7 UV UNWRAP: Telephone Pole Exercise A
Download the provided Unwraping_TelephonePole.zip containing a Maya file and three full .PNG textures for Color, Bump, and Specular maps. STEP 1: CREATE MAYA MATERIAL Open the Hypershade, create a Blinn Shader. In the Edit Parameters panel find Color, click the checker square, add a File node, click Manila envelope and add TelephonePole_color.png. MiddleMouse drag the material from your top library onto each of the 5 meshes (stop sign, pole, and three climbing hooks) in the Viewport, hit [6] to view. STEP 2a: ARRANGE UVs IN UV EDITOR In the Modeling module, Open UV > UV Editor. Each object in the scene has default UVs that can be transformed to fit over the provided texture maps: Select the three climbing hook meshes in the scene to see their default UVs and the color texture in the UV Editor. RightClickHold to choose UV mode, select around the UVs and move [w] and scale [r] them into the black rectangle in the upper left corner of the color image. Select the stop sign mesh in the scene. In the UV Editor RightClickHold to choose UV mode and select the top hexagon shell by double-clicking one of its UVs. Transform it (Move/Rotate/Scale) to fit over the front stop sign art. Select the bottom hexagon and transform it to fit over the grey back art. Select the center UVs and non-uniform scale (squash) into a thinner line, and fit in an empty gray area.

8 UV UNWRAP: Telephone Pole Exercise B
STEP 2b: ARRANGE UVs IN UV EDITOR Select the telephone pole mesh in the scene. In the UV Editor Face mode select the bottom circle and hit delete to remove those polygons from the model. Select the top circle and scale smaller to fit over the wood art on the left side. The pole itself can be manipulated to be the width of the wood art and about twice as tall as the image, so it tiles. NOTICE that the art does not tile evenly– the relative distances between the horizontal lines of the UVs in the UV Editor do not match the relative distances between the horizontal lines on the mesh, so the art appears to stretch or squash. We need to re-map this pole geometry. In the UV Editor Face mode, DoubleClick a face on the pole to select the full face shell.

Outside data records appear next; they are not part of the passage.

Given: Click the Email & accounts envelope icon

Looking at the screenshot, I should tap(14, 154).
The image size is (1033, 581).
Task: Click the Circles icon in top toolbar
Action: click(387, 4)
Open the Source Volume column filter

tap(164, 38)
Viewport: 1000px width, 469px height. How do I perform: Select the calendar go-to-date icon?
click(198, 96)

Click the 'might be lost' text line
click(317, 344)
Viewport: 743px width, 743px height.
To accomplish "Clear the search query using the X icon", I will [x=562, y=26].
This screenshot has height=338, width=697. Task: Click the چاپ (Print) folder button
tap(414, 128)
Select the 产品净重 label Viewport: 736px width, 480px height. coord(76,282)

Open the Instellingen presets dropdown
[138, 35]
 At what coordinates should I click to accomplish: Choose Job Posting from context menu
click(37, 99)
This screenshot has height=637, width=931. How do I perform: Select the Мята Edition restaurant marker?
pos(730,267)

In the Viewport, apply UV menu > Cylindrical map. This applies a curved mapping around the selected faces. The curve is on the Y-axis (vertical) by default, which works well for us here. In the UV Editor hit [r] for scale, RightClick for UV mode, DoubleClick a UV on the pole to select the shell, transform so it is the width of the wood art and about twice as tall. Your mapping is complete. Try applying the bump (with a reduced bump value) and specular maps to the Blinn material.

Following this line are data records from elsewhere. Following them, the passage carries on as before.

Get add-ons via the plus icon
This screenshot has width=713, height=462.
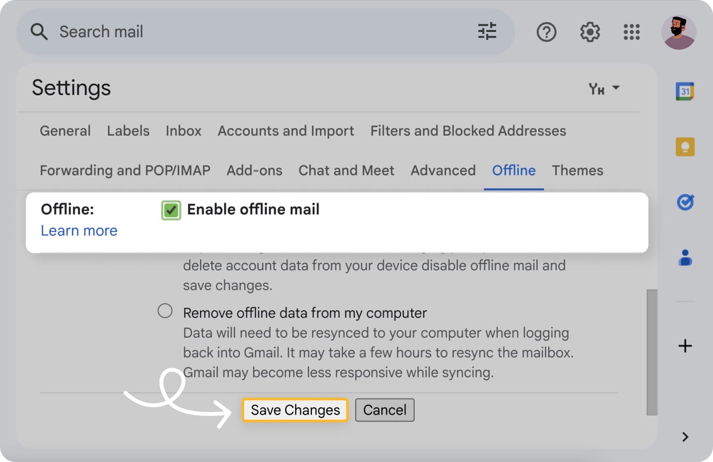(685, 346)
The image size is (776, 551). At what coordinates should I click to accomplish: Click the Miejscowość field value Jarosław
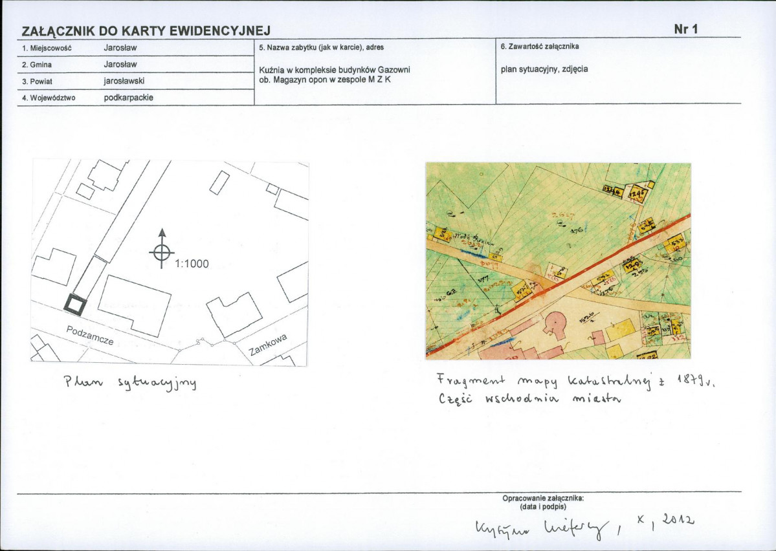coord(120,48)
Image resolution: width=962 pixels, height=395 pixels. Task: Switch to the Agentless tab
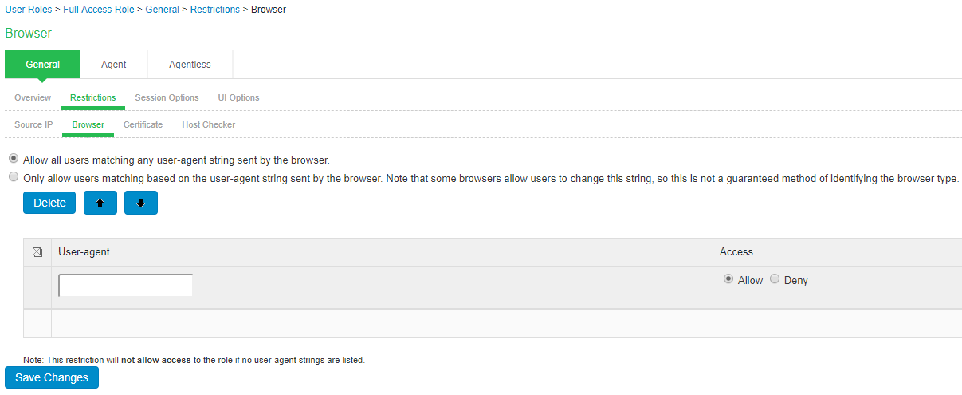click(x=190, y=65)
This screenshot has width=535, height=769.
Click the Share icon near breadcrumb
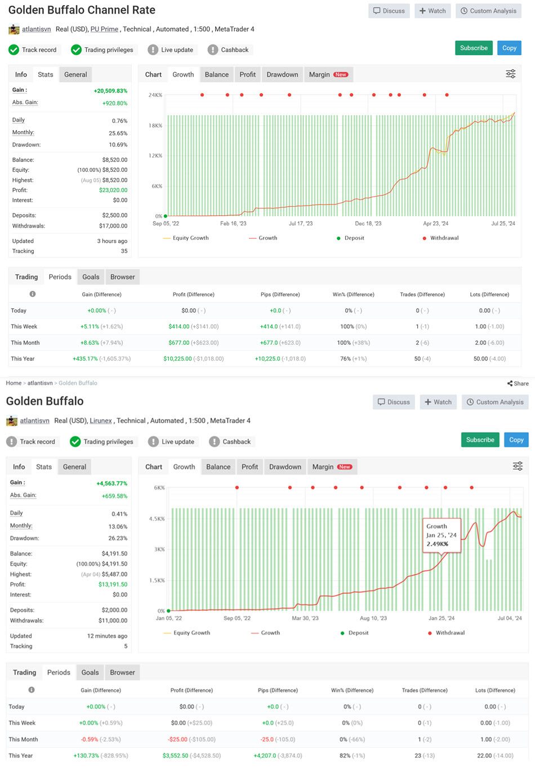pyautogui.click(x=510, y=384)
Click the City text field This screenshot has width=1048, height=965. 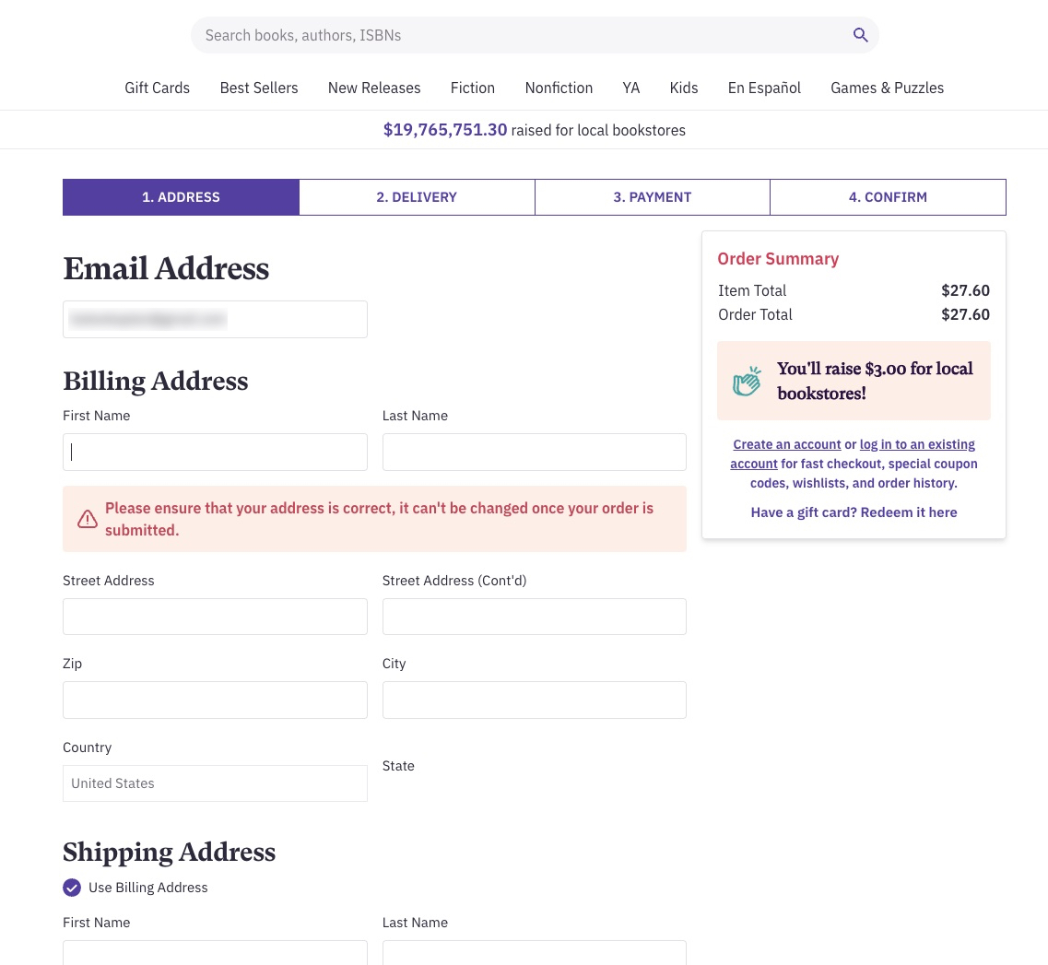click(535, 700)
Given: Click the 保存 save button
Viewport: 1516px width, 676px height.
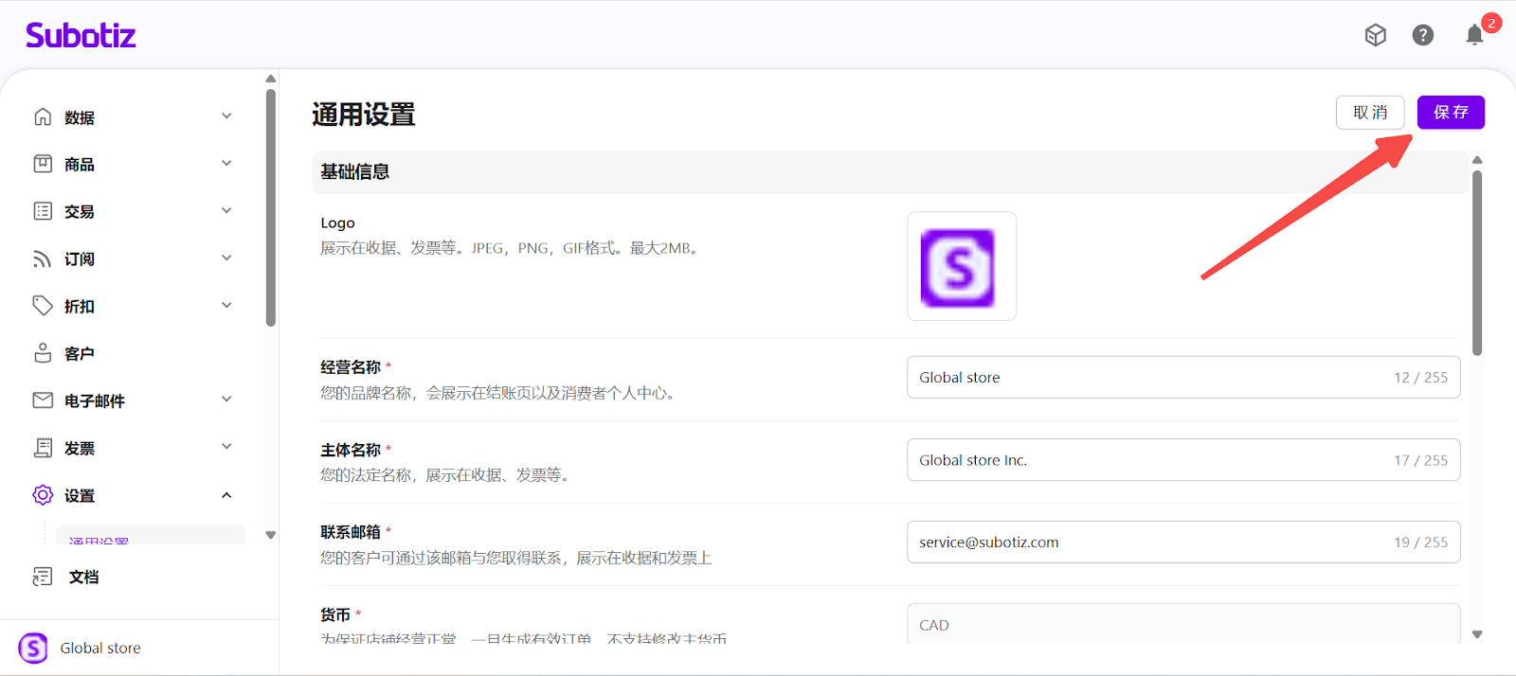Looking at the screenshot, I should (1450, 113).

9 Maya Texturing: Saving & Moving Files
IMPORTANT: Please note that texture images are not stored in Maya. The Hypershade only stores POINTERS to the files on the hard drive. Therefore, it is critical that you bring the images you use in your scenes with you when you come to class. The most effective way to manage texture image files in Maya is to create a folder on your computer in which to keep your Maya file with a sub-folder for your texture images. You must then go to the Maya File menu, hit Set Project, and navigate to this main Project Folder. Maya will create a Workplace file that will help it to always know where the texture files are located, making it easy to reconnect those textures when at a new computer. [YourName] (your project folder) |____> YourName_hw3_room.mb (your Maya file) |____> [images] (your texture folder) |_____> LinoleumFloor.png |_____> WoodTable.png |_____> PlasterWall.png To post this folder structure to Piazza, please put it all in a.ZIP, so that only your screenshots and/or Playblast each week is outside of the zip for easy viewing.

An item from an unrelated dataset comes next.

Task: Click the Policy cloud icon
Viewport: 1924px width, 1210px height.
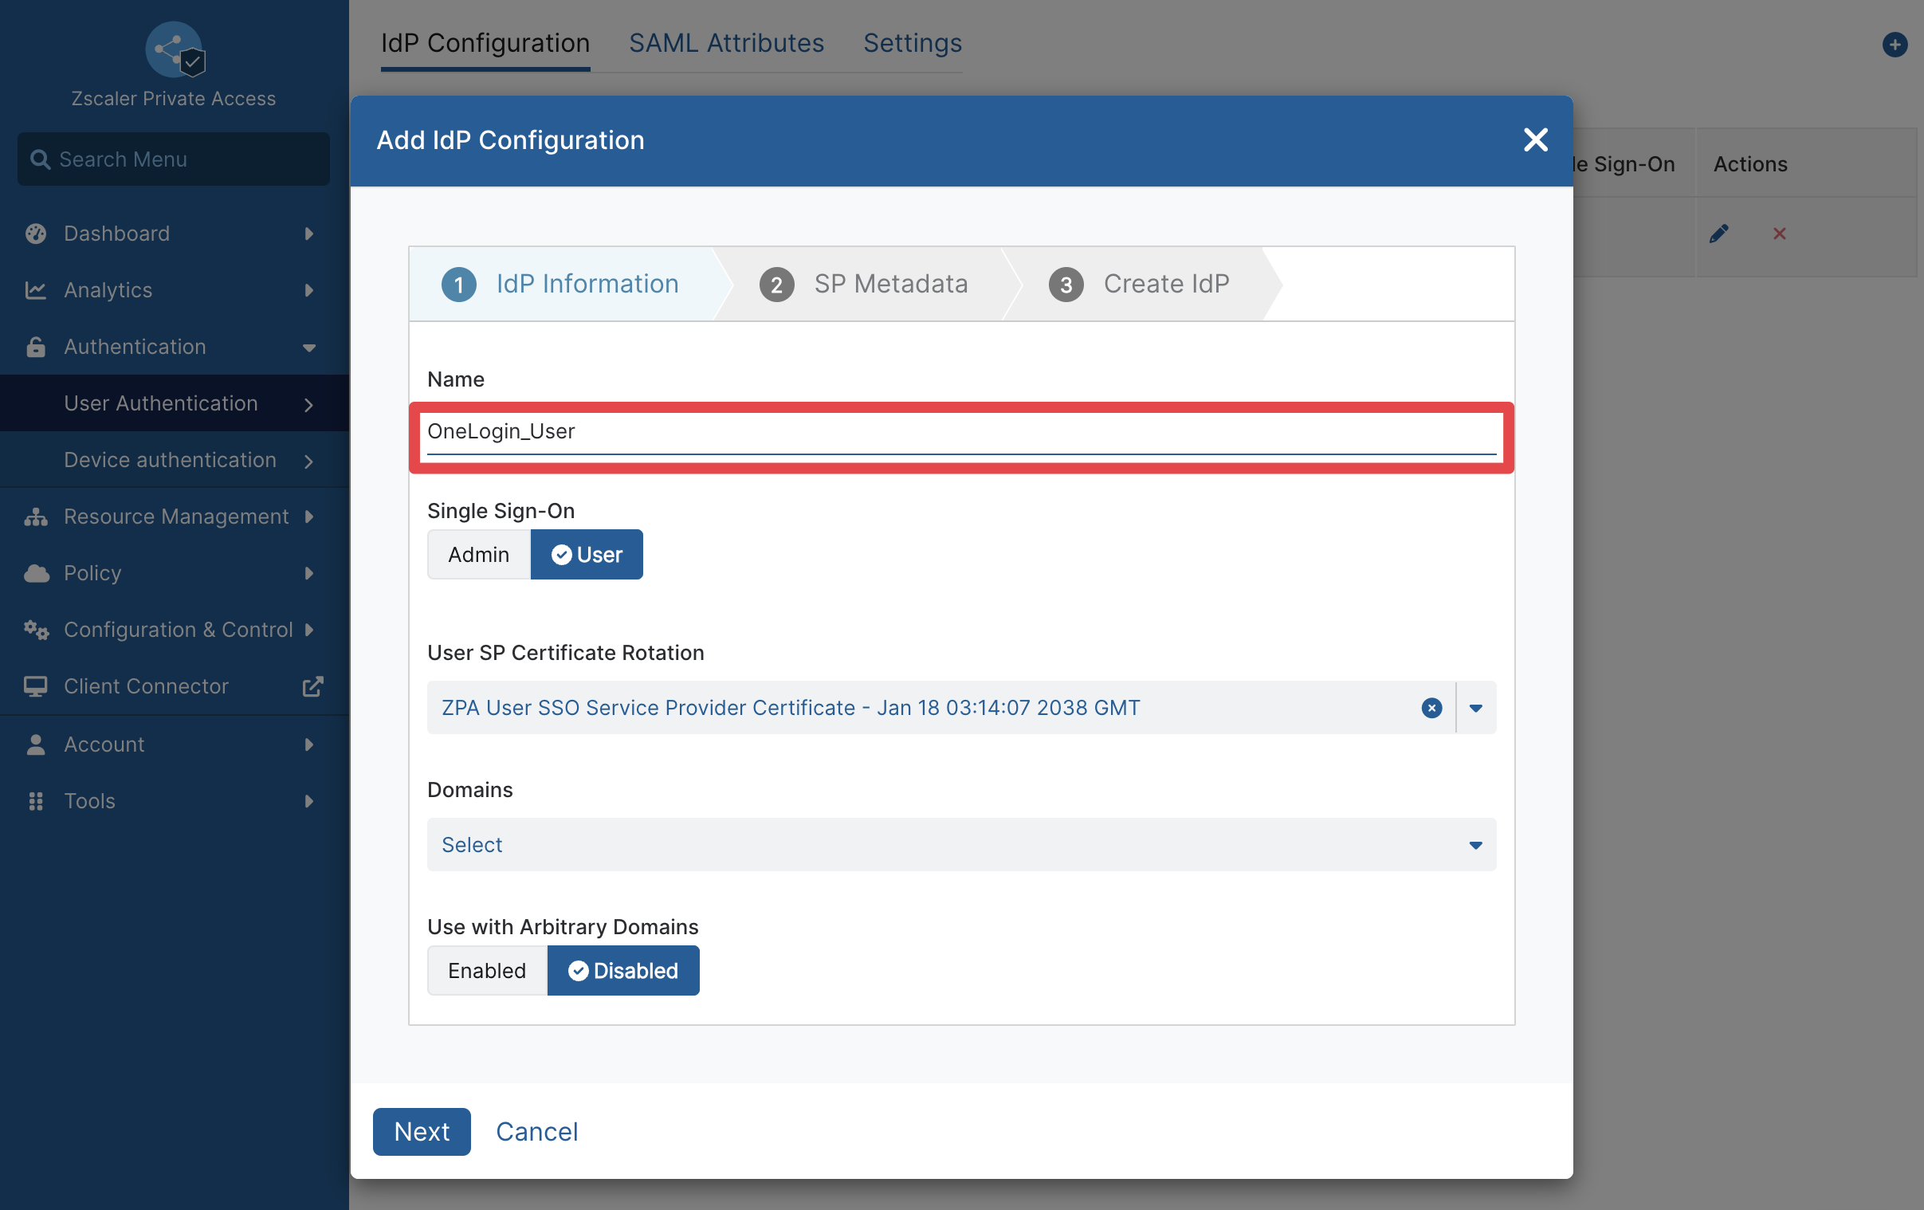Action: click(36, 573)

10 Delete History and Saving
As with all Maya modeling, please DELETE YOUR HISTORY every hour or two, and certainly before you save and close for the day to upload your work. To guard against crashes and loss of work, please Save and Save As a new file every hour (so you can never lose more than an hour’s work): YourName_Character01.mb, YourName_Character02.mb, etc. Save your work to an online repository every day (Dropbox.com, Google drive) so you have a backup in case your computer fails.